Mavacamten Nonresponders
Seven patients in the mavacamten cohort did not achieve the prespecified response threshold (persistent LVOT gradient ≥50 mmHg at 3 months). Notably, these nonresponders showed no significant changes in Anrep-related indices or myocardial workload despite continued therapy. This observation suggests that incomplete gradient reduction leaves the Anrep response chronically activated, maintaining elevated energetic demands and potentially perpetuating disease progression.
Expert Commentary
These findings carry significant implications for understanding oHCM pathophysiology and guiding therapeutic decision-making. The demonstration that pharmacologic therapy can achieve hemodynamically equivalent outcomes to invasive intervention challenges the historical emphasis on purely anatomical approaches to obstruction relief.
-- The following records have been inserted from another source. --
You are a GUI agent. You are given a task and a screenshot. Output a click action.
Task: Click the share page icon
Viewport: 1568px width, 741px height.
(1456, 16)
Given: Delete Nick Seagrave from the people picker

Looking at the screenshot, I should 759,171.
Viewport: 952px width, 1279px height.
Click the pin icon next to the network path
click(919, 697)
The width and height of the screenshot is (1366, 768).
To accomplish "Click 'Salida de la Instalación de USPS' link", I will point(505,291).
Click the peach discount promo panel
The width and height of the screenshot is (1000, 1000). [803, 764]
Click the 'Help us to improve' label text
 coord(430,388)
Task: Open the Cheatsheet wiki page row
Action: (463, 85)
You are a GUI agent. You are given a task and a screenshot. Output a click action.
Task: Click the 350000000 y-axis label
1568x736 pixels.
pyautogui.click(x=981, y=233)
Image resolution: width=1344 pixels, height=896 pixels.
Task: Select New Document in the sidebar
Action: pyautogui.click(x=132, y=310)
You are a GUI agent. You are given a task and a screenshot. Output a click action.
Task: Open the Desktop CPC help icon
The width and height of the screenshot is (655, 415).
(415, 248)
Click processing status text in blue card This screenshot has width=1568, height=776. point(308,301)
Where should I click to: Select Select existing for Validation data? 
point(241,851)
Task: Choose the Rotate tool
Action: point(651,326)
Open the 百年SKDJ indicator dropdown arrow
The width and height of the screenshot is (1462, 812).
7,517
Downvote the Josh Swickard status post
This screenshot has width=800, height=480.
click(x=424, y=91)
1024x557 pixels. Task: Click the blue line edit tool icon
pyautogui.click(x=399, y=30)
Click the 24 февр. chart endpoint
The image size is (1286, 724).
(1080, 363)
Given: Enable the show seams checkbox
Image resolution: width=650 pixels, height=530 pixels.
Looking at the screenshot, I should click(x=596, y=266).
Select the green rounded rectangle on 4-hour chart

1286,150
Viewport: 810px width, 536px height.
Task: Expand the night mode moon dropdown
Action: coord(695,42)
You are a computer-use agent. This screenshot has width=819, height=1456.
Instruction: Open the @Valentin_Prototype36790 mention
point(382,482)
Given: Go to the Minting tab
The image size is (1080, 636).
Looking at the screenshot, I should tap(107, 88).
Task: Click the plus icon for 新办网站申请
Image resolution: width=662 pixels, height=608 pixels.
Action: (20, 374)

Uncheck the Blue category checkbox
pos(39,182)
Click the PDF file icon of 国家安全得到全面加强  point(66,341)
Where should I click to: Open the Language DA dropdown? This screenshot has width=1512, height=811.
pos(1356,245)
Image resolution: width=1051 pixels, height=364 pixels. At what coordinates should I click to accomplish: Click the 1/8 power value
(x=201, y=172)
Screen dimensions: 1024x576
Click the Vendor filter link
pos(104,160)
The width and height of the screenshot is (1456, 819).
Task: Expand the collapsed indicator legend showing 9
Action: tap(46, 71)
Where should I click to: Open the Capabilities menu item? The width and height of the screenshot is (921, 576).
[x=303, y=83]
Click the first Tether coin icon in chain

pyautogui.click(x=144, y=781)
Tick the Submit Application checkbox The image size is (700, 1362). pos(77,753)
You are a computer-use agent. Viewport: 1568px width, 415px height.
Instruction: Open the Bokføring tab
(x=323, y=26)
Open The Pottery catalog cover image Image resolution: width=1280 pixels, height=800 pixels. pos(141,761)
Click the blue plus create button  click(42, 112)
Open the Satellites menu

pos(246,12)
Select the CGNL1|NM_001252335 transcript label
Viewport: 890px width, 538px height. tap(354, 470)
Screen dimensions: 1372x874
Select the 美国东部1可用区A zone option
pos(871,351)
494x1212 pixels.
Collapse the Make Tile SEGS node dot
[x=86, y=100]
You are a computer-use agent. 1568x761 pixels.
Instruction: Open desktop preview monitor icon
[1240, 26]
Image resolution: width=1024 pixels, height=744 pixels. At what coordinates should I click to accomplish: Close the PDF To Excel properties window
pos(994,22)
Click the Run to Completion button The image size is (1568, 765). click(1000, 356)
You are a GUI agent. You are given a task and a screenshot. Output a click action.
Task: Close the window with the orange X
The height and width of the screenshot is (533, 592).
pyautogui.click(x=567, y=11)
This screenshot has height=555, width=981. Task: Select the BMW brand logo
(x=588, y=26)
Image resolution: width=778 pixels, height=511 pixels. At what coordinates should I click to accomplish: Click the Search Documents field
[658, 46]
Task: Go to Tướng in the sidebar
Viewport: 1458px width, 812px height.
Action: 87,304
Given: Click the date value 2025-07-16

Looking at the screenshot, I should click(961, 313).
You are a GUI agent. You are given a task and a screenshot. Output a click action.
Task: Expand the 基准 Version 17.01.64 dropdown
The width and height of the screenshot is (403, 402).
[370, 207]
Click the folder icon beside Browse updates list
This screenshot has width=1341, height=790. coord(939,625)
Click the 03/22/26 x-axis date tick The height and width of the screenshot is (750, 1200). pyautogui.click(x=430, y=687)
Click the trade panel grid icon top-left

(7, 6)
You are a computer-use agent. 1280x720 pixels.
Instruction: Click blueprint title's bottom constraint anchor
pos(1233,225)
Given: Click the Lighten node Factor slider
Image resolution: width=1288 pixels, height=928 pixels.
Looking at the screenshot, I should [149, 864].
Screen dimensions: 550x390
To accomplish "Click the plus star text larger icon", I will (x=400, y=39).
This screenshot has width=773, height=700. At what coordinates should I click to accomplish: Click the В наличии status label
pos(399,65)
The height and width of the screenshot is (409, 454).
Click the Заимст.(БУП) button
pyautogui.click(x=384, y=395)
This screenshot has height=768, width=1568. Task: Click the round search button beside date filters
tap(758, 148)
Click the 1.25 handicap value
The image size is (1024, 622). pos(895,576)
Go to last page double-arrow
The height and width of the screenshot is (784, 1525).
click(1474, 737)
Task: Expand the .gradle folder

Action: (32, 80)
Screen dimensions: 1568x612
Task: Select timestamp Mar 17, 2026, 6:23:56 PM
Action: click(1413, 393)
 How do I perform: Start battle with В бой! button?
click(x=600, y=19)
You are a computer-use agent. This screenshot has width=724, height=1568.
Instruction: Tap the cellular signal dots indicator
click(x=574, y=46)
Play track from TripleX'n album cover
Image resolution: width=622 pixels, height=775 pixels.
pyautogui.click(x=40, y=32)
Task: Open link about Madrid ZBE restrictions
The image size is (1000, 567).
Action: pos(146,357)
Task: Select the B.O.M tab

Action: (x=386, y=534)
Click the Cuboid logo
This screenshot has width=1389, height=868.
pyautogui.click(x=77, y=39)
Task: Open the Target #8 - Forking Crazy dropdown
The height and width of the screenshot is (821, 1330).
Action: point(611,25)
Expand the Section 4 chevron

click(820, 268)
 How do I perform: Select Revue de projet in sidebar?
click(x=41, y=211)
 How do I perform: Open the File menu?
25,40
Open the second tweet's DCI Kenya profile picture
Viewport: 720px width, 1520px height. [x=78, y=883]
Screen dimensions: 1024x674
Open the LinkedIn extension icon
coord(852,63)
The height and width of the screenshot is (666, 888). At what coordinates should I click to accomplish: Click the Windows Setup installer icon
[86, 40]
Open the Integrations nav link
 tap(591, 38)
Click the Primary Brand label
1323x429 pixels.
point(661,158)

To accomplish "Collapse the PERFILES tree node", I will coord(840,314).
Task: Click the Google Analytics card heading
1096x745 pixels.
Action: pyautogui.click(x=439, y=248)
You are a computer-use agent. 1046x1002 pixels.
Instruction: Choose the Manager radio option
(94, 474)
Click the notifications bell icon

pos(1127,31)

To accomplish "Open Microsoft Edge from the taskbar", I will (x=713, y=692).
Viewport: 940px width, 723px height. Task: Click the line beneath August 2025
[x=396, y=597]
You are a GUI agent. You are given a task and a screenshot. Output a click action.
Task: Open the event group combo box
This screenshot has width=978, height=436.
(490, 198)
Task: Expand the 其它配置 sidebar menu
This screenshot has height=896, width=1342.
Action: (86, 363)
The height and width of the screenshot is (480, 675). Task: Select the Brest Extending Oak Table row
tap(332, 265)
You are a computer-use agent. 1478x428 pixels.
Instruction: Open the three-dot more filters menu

The Anrep response, while initially compensatory, represents a maladaptive state when chronically sustained. The energy-intensive nature of hypercontractile function, combined with impaired diastolic filling, creates a cascade of progressive cardiac dysfunction. By demonstrating that both mavacamten and ASA reverse this state, the study provides mechanistic validation for current guideline-recommended treatment algorithms while identifying a framework for monitoring therapeutic efficacy.
Several limitations warrant consideration. The relatively small sample sizes (29 mavacamten responders, 13 ASA patients) limit statistical power for detecting subtle between-group differences. The single timepoint assessment at 3 months does not address longer-term outcomes or the durability of hemodynamic corrections. Additionally, the definition of mavacamten response (resting gradient <50 mmHg) represents a surrogate endpoint, and the relationship between Anrep reversal and hard clinical outcomes requires further investigation.
The nonresponder analysis provides important mechanistic insight, suggesting that therapeutic success in oHCM may be more appropriately defined by reversal of the Anrep state than by arbitrary gradient thresholds alone. Future studies should explore whether optimization of mavacamten dosing or duration could convert nonresponders to this favorable hemodynamic profile.
Conclusion
This pressure-volume analysis establishes that mavacamten and alcohol septal ablation achieve comparable hemodynamic corrections in obstructive HCM through identical reversal of chronic Anrep activation. Both interventions reduce afterload and contractility, shorten systolic ejection time, and decrease myocardial energetic demands while preserving stroke volume. The findings identify the Anrep response as a central mechanistic target and suggest that pharmacologic myosin inhibition may provide a non-invasive alternative to surgical intervention for appropriate patients. Future research should investigate whether early Anrep reversal prevents progressive cardiac dysfunction and improves long-term outcomes in this population.
References
Reil JC, Sequeira V, Coppée C, Peters K, Federspiel JM, Steendijk P, Maack C, Waddingham MT, Rudolph V, Reil GH, Scholtz S. Mavacamten Versus Alcohol Septal Ablation in Obstructive Hypertrophic Cardiomyopathy: An Echocardiography-Derived Pressure-Volume Analysis. Circulation. Heart failure. 2026-04-13:e013392. PMID: 41969098.